Naquele texto, voltei a explicar que, no início da década de 70, após
extenuante pesquisa com 286 médicos desencarnados de 1926 a 1936 (68 foram
categoricamente de doenças ou cirurgias gastro-intestinais), eu houvera
chegado ao verdadeiro nome, que nada tem a ver com Carlos Chagas, Miguel
Couto, Osvaldo Cruz ou Francisco de Castro, os mais citados. O médium
Francisco Cândido Xavier me confirmara o
nome, mas considerou que a identidade deveria ser mantida em segredo.
Durante minhas pesquisas aconteceu o menos esperado: a família soube dos
meus passos e me procurou. Percebi então que o Chico tinha razão quanto a
sermos cautelosos e disse àqueles familiares - que já sabiam de tudo -
que, de minha parte, o público ainda nada saberia.
Guardei esse segredo até a recente distribuição do texto pela internet,
quando divulguei junto os olhos de André Luiz, receoso de que a revelação
do Waldo se espalhasse sem mais controle. Agora porém tudo mudou e não
vejo mais motivo para qualquer reserva.
Pretendo contar tudo e até publicar minha pesquisa em livro, pois não sei
quem conheça mais detalhes dessa história do que eu; não apenas em relação
às ponderações do Chico, mas também relativamente à conversa que tive com a
família de André Luiz.
A pessoa a quem o Waldo passou a informação é meu amigo, Osmar Ramos
Filho. Ele é o autor da extraordinária obra O Avesso de um Balzac
Contemporâneo, análise de amplo espectro do livro Cristo Espera por Ti, de
Honoré Balzac, psicografado pelo Waldo Vieira. Um estudo notável de
corroboração da mediunidade do Waldo. Acertei com o Osmar que
continuaríamos mantendo segredo, transferindo para meu filho Luciano dos
Anjos Filho o encargo de fazer a identificação pública, quando as
circunstâncias se mostrassem propícias, isto é, ao tempo em que a conduta
terrena de André Luiz, narrada em Nosso Lar, pudesse ser melhor assimilada
pelos descendentes.
Por que meu novo posicionamento? Afirmei certa vez que, após a precisão da
minha pesquisa, o Chico havia passado para o Newton Boechat a
identificação correta. Eles eram muito amigos, muito ligados. A atitude do
Chico, portanto, nunca me surpreendeu, especialmente ao constatar que eu
já havia chegado ao nome certo. Em qualquer circunstância acabaria ali o
mistério. E - confesso hoje mais claramente - eu sabia que o Boechat
sabia, pois a respeito disso conversamos várias vezes, sempre sem nenhuma
testemunha.
Ocorre que o Newton Boechat achou por bem abrir uma exceção e estendeu a
identificação, também em caráter confidencial, a uma outra pessoa. E esta,
por motivos que ignoro, recentemente repassou a informação para mais
alguém, num lamentável e inconseqüente deslize verbal.. Bem, agora já se
trata de segredo condominial. Estão querendo inclusive publicar um livro
sobre a vida do verdadeiro André Luiz. Já tem até editora. A intenção é
temerária, porque nem sabem da conversa que tive com os familiares. O
levantamento dos dados está sendo feito às pressas e em sigilo,
naturalmente para parecer que a identificação já era
conhecida antes de mim. Como não sou tão ingênuo como os mais ingênuos
supõem, estou agora abortando essa esperteza.
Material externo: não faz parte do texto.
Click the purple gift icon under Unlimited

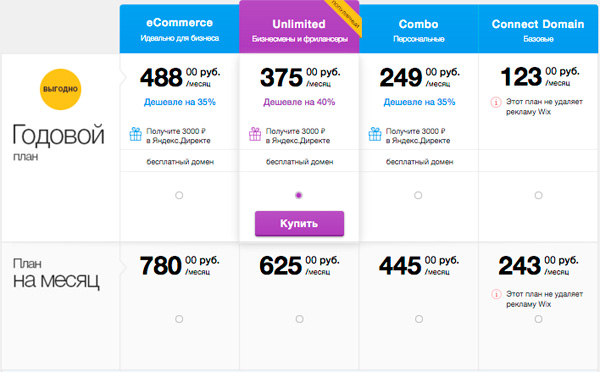click(x=255, y=134)
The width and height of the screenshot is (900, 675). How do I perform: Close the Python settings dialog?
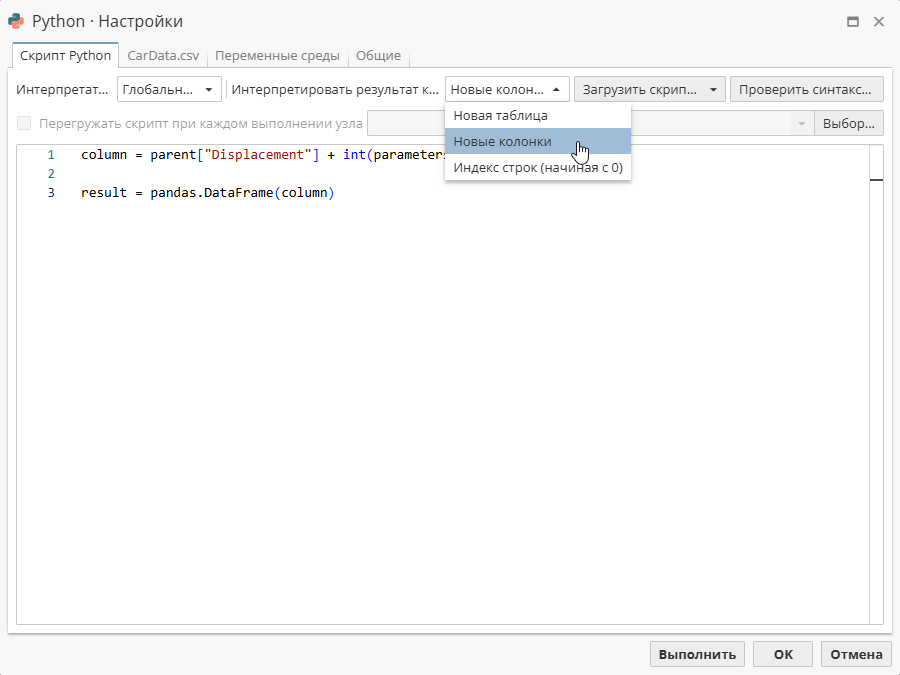click(879, 21)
Já relembrei que desde o início da década de 70 divulguei na imprensa, por
mais de uma vez, minha pesquisa, embora sem revelar o resultado final. Não
seria, pois, tão necessária essa minha decisão de agora, pois ninguém no
movimento espírita desconhece meu trabalho.
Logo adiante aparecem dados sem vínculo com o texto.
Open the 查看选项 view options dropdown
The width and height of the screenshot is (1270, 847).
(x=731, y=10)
Mas já apareceu até quem dissesse que foi o ex-presidente de um centro
espírita do Méier, aqui no Rio de Janeiro, que me passou o segredo. Lorota
de alto vôo e alta envergadura, seja lá de quem for a versão e diante da
qual os que me conhecem preferem acreditar que os condores têm medo das
alturas.... Ninguém mais além de mim, do Newton Boechat, do Chico e do
Waldo (estes dois obviamente) sabiam da verdadeira identidade de André
Luiz. Incluo ainda a discreta e amorável Maria Laura Hermida de Salles
Gomes (Mariazinha), que se relacionava com uma sobrinha de André Luiz e a
qual teve papel importante na conexão com o
Chico e o Waldo. Pouco depois, mais aquele amigo do Newton Boechat passou
a saber também, em caráter excepcional. Foi ele que, aperaltando assunto
tão sério, acabou contando para quem está agora esboçando o livro.
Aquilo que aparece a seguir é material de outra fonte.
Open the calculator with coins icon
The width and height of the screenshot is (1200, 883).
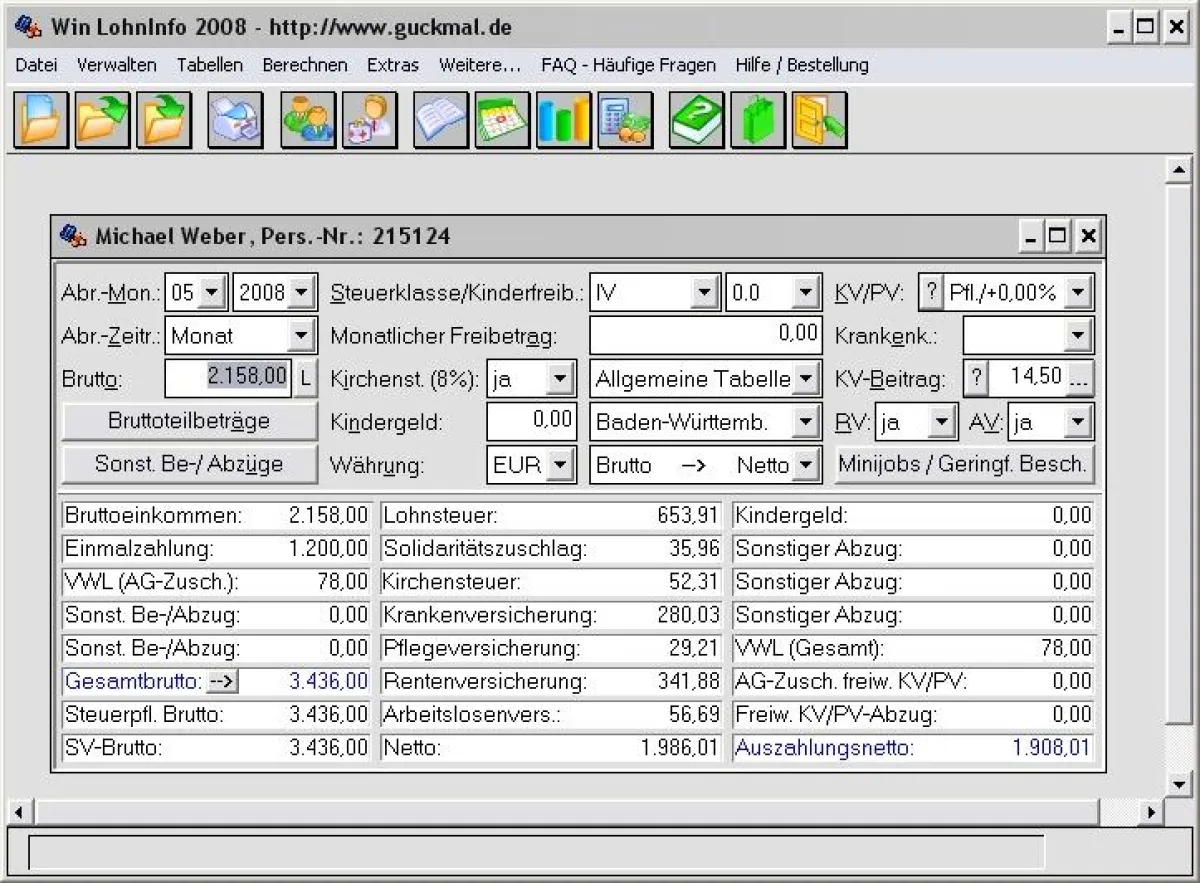click(x=625, y=119)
Minimizar minha pesquisa fazendo dela fruto de mera informação de um
ex-presidente de centro do Méier é denunciar a si mesmo de oportunista,
enquanto perambula pelo humorismo barato dos pobres de espírito, na
tentativa de ignorar que uma história dessas só é degustável com sal de
fruta.
Ora, nesse ritmo, logo outros, muitos outros, todos saberão e, se eu
esperasse o tal livro aparecer, ninguém mais deixaria de saber, com todos
os holofotes em quem tomou o bonde andando. Eis por que, nesta data, me
antecipo e universalizo o segredo.
FAUSTINO
ESPOSEL
André Luiz é
Faustino Esposel.
Faustino Monteiro Esposel nasceu na rua dos Araújos nº 10, bairro do
Engenho Velho, cidade do Rio de Janeiro (registro 14º 69), em 10.8.1888.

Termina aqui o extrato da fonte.